Well, actually no. This is just done by using the Config.config/3 function for Plug statuses inside the config.exs file in the config folder:

import Config

config :plug, :statuses, %{461 => "No Blog Posts Found"}

This way, at compile time, Plug will build its statuses map we saw earlier with the 404 HTTP code, but including this time the custom statuses we passed to the config.exs file. As you may have understood, it is necessary to recompile Plug dependency after this modification and, in my case, I had to use mix deps.compile plug --force, else mix returned an error without the --force flag. After that, I can do the following to my Blog module in order to filter the blog articles:

defmodule NimbleBlog.Blog do
  @posts Enum.sort_by(@posts, & &1.date, {:desc, Date})

  def all_posts, do: @posts

  defmodule NoBlogPostsError, do: defexception([:message, plug_status: 461])

  @doc """
  Gets the list of posts filtered by a specific tag or language or a combination of both.

  Example:
      iex> list_posts_by_filters!(%{tag: "elixir", lang: "english"})
      [%Post{lang: "english", tags: ["elixir", ...]}, ...]

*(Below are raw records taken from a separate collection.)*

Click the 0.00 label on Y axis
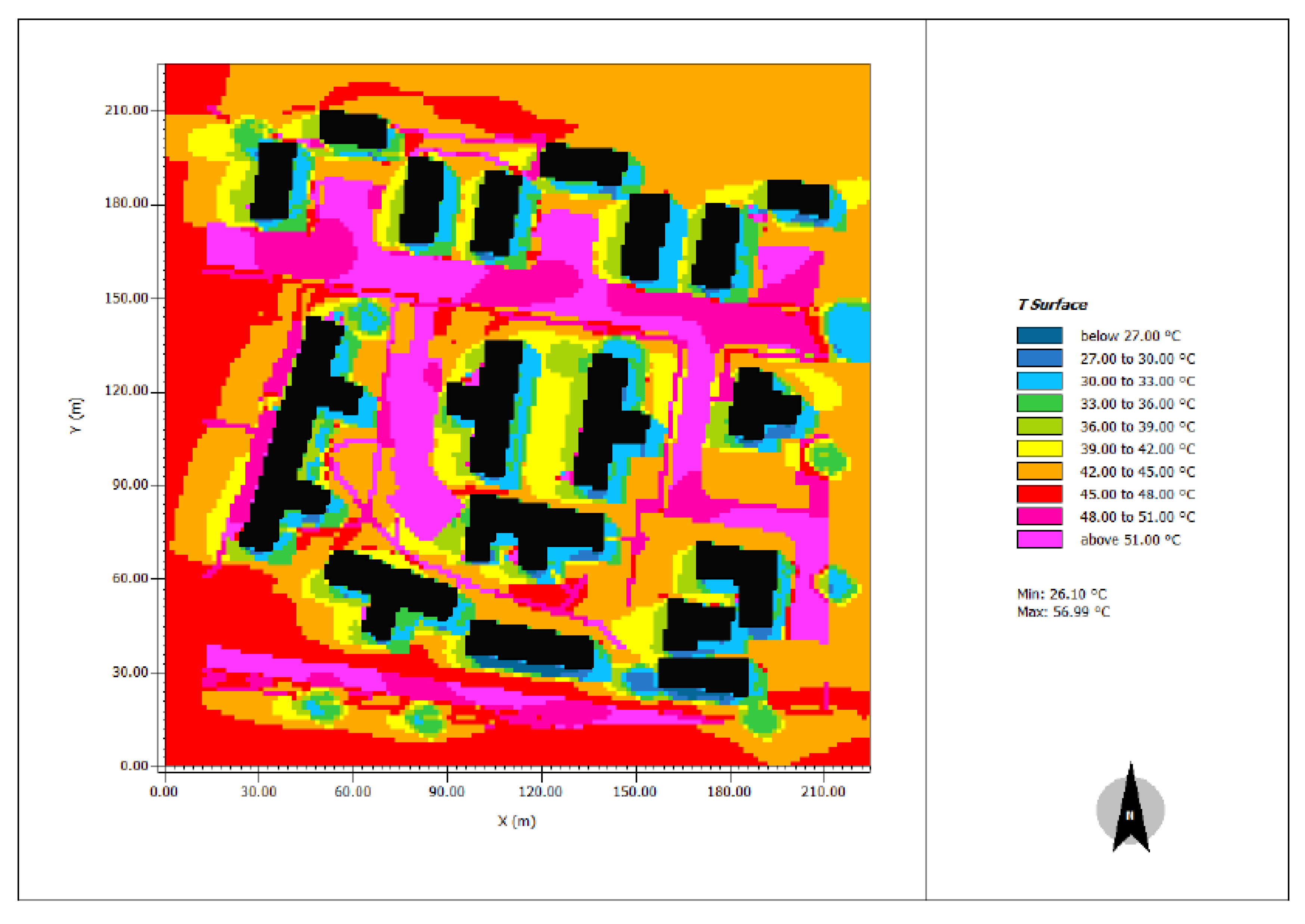Screen dimensions: 1305x924 134,766
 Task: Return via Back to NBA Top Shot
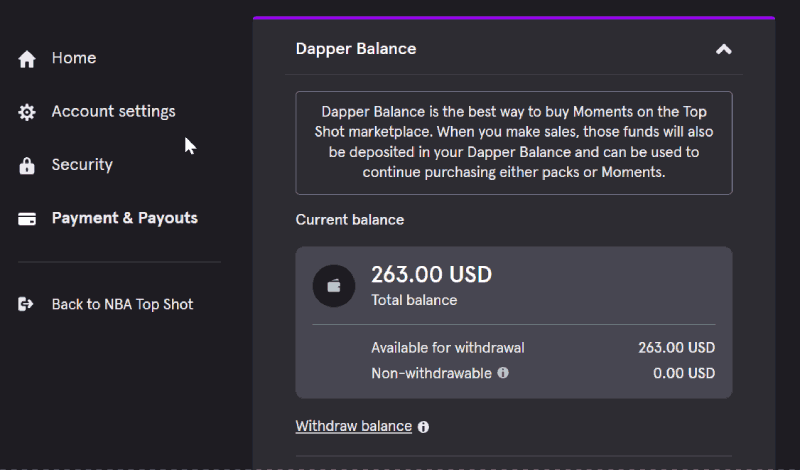tap(122, 304)
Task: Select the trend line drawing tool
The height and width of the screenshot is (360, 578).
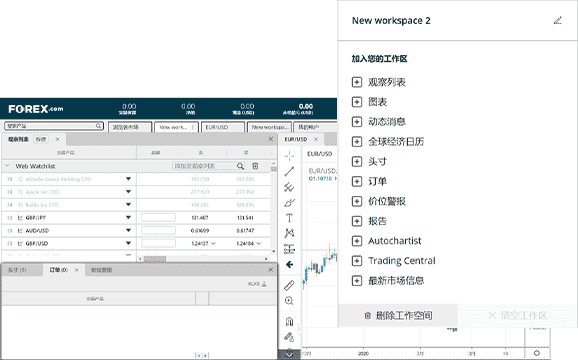Action: click(289, 171)
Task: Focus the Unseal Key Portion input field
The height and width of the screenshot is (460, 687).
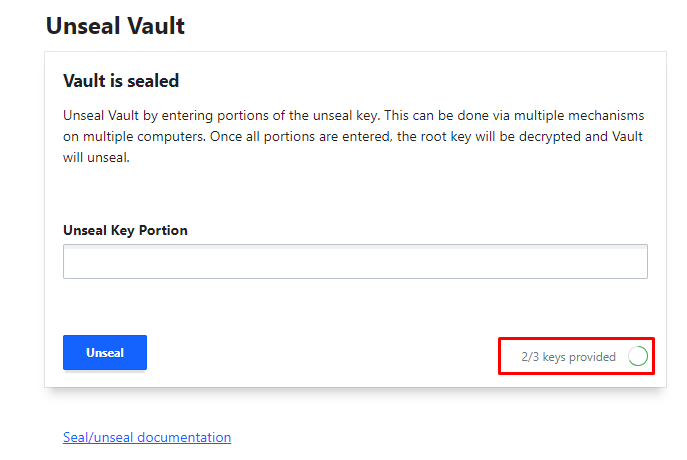Action: tap(355, 262)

      iex> list_posts_by_filters!(%{tag: "cooking", lang: "sumerian"})
      ** (NoBlogPostsError) posts no found with tag cooking in sumerian language.
  """
  @spec list_posts_by_filters!(%{tag: String.t() | nil, lang: String.t() | nil}) ::
          [%Post{}] | NoBlogPostsError
  def list_posts_by_filters!(%{"tag" => "all", "lang" => "all"}), do: all_posts()
  def list_posts_by_filters!(%{"tag" => "all", "lang" => lang}), do: lang |> list_posts_by_lang!()
  def list_posts_by_filters!(%{"tag" => tag, "lang" => "all"}), do: tag |> list_posts_by_tag!()

  def list_posts_by_filters!(%{"tag" => tag, "lang" => lang}) do
    all_posts()
    |> Enum.filter(&(lang == &1.lang))
    |> Enum.filter(&(tag in &1.tags))
    |> case do
      [] -> raise NoBlogPostsError, "posts no found with tag #{tag} in #{lang} language."
      posts -> posts
    end
  end

  defp list_posts_by_tag!(tag) do
    case Enum.filter(all_posts(), &(tag in &1.tags)) do
      [] -> raise NoBlogPostsError, "posts with tag=#{tag} not found"
      posts -> posts
    end
  end

  defp list_posts_by_lang!(lang) do
    case Enum.filter(all_posts(), &(lang == &1.lang)) do
      [] -> raise NoBlogPostsError, "posts for #{lang} language not found"
      posts -> posts
    end
  end
end

As for the 404 code, I declared my NoBlogPostsError exception into its own module and I used this time the plug_status: 461 option to call the custom status we have set before in config.exs. The functions responsible to render the %Post{} list - filtered by language, tag or both - can then raise the exception module NoBlogPostsError in case the %Post{} list is empty.

N.B.: this method, to add custom codes which are not used by the standard HTTP codes list, can also be used to create a different message for an existing code. This way, you can modify the 404 Not Found for a cheeky 404 Found But Don't Want To Show It To You; or again 451 Sorry But It Burned!. Nice!